§ **What you need to do**:
Once the pictures are set aside, reproduce the remaining data exactly.

§ **Material provided**:
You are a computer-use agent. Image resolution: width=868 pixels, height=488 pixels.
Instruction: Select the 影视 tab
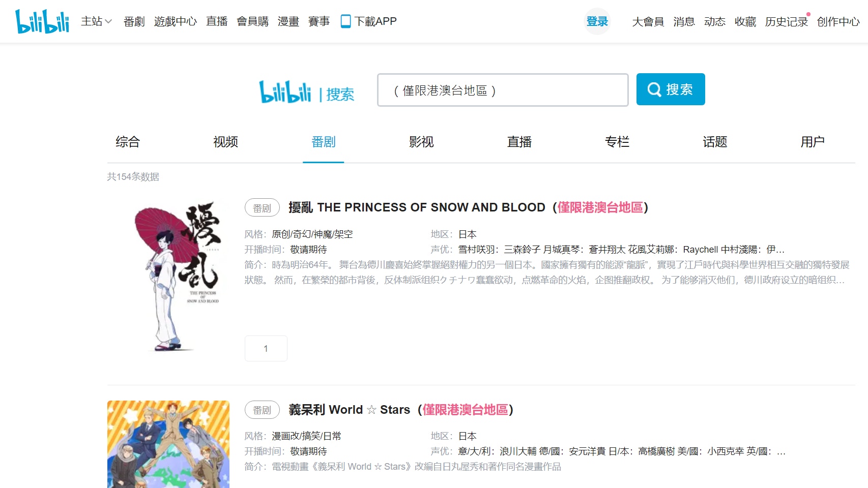coord(421,142)
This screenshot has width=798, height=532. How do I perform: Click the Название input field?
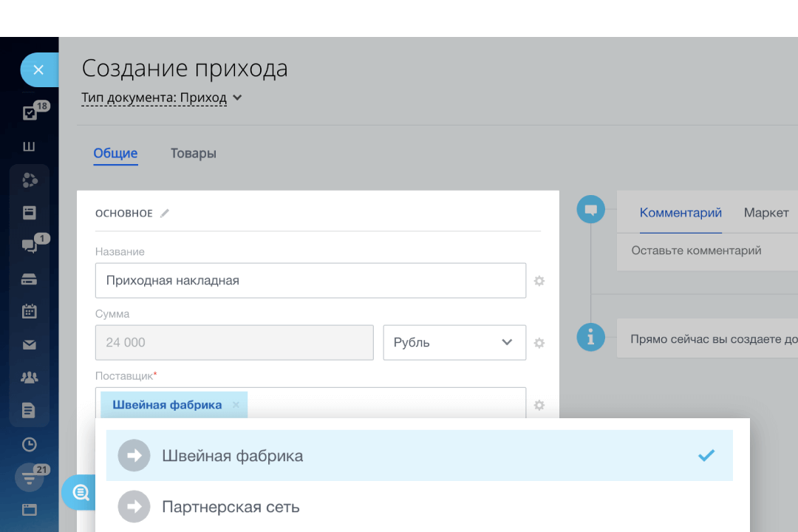pyautogui.click(x=310, y=281)
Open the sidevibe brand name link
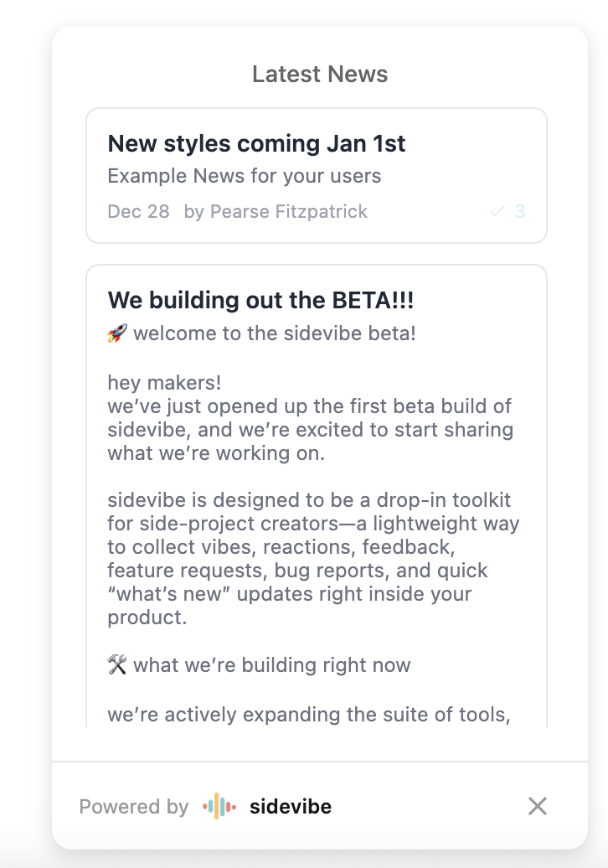This screenshot has width=608, height=868. click(x=290, y=807)
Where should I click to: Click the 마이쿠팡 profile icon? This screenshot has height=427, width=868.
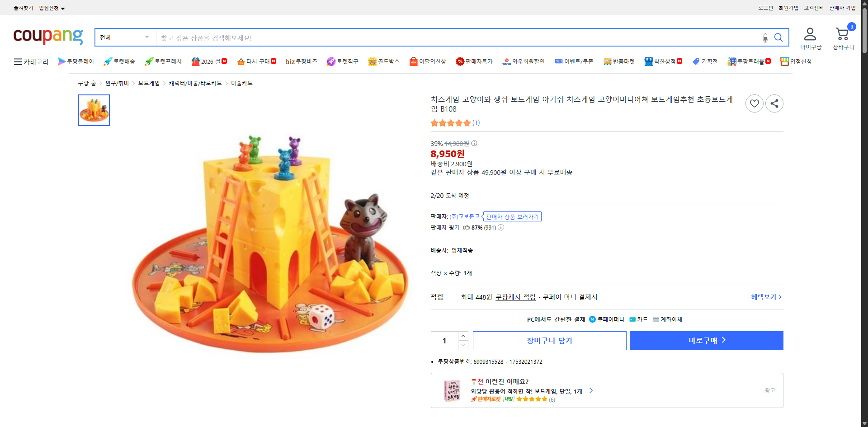click(811, 34)
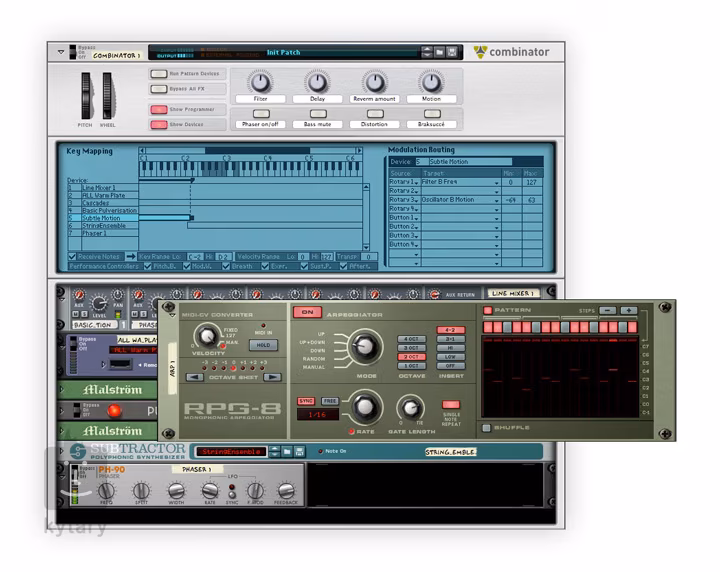720x572 pixels.
Task: Click the octave shift left arrow
Action: point(196,377)
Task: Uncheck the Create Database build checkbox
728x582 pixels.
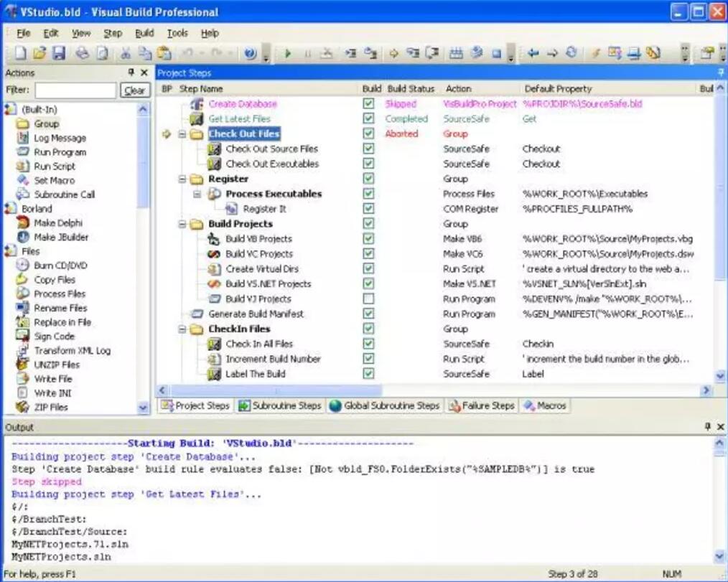Action: click(368, 103)
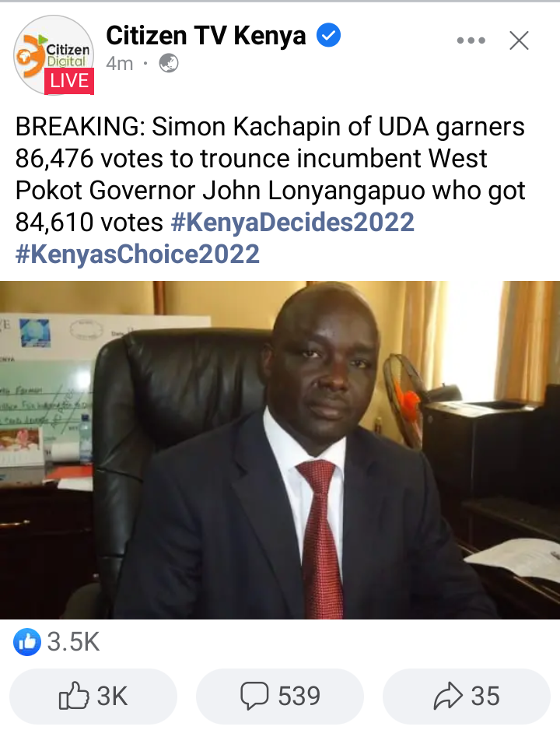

§ **Response below**:
You are a computer-use agent. Image resolution: width=868 pixels, height=488 pixels.
Instruction: Select the 影视 tab
coord(421,142)
This screenshot has width=798, height=532. How do I perform: Click the Название input field?
pyautogui.click(x=310, y=281)
Open the sidevibe brand name link
This screenshot has width=608, height=868. click(x=290, y=807)
Where should I click to: Click the 마이쿠팡 profile icon? This screenshot has height=427, width=868.
click(811, 34)
720x572 pixels.
Task: Click the octave shift left arrow
Action: point(196,377)
Task: Uncheck the Create Database build checkbox
728x582 pixels.
Action: click(368, 103)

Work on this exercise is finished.